The result of many people’s reluctance or inability to move out of the flood plain is that much of the federal money for the program goes to buying property that is already vacant.

Because of a city ordinance that refuses building permits to anyone whose home is damaged more than 50 percent by flood, quite a few homes were simply abandoned after the flood of 1997.

It’s those homes that are mainly being purchased in the buyout, including the most recent round of buyouts, for which applications were mailed to the state Friday, Moore said.

About 11 applications were in that packet, four from abandoned houses in Hamilton Heights, six from abandoned houses in Ford and Chickasaw and one from a home on Brown Alley. Vicksburg officials are hoping for up to $225,000 in grant funds to buy the properties, to be matched with $75,000 of local money.

“What we want to do is clear people out of those flood plains,” said Bob Boteler, hazard mitigation officer for the Mississippi Emergency Management Agency. “It’s not a healthy place for folks to live.”

But he defends the use of tax dollars to buy abandoned properties, saying the properties were not abandoned before the last flood, and a backlog in the program has caused delays.

“It’s also in our interest to buy all the properties and not checkerboard these communities,” Boteler said.

He added that while Vicksburg has been vigilant in recent years about enforcing bans on rebuilding seriously flood-damaged homes in high risk areas, it’s better to get the property out of private hands.

“Elected officials change, and somebody in the future may decide to start granting variances for these properties,” Boteler said.

In the meantime, it’s just a waiting game, as eventually many of the homes in the flood plain will be damaged past the 50 percent threshold.

Robinson isn’t looking forward to the next flood.

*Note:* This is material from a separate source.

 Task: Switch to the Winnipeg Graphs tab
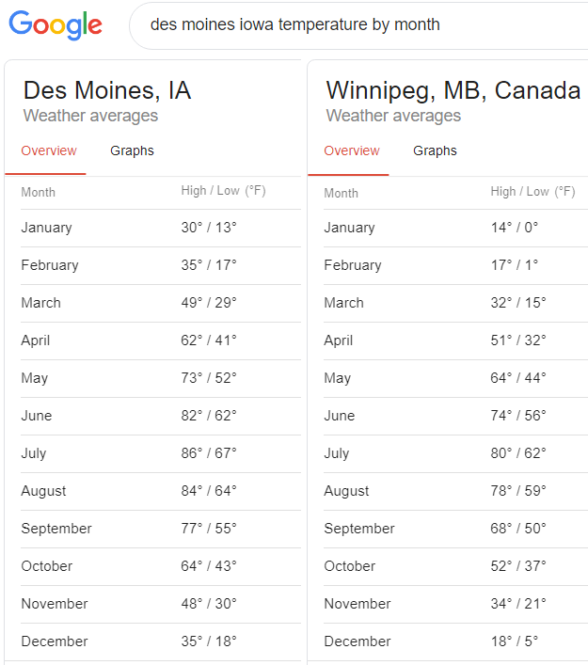[x=435, y=150]
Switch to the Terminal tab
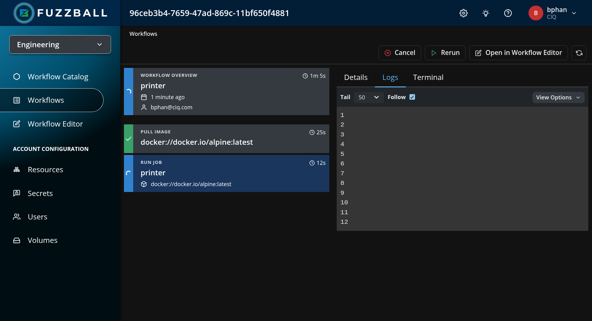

She said it’s nearly impossible to find a place to rent for up to three months while waiting for the water to recede.

Those places that will rent jack up their prices during flood season, she said.

But when not if it happens, she’ll know what to do. She has been there before.

“A lot of my stuff is still in boxes from three years ago,” Robinson said. “I’ll do what I’ve been doing every year move out and move back in.”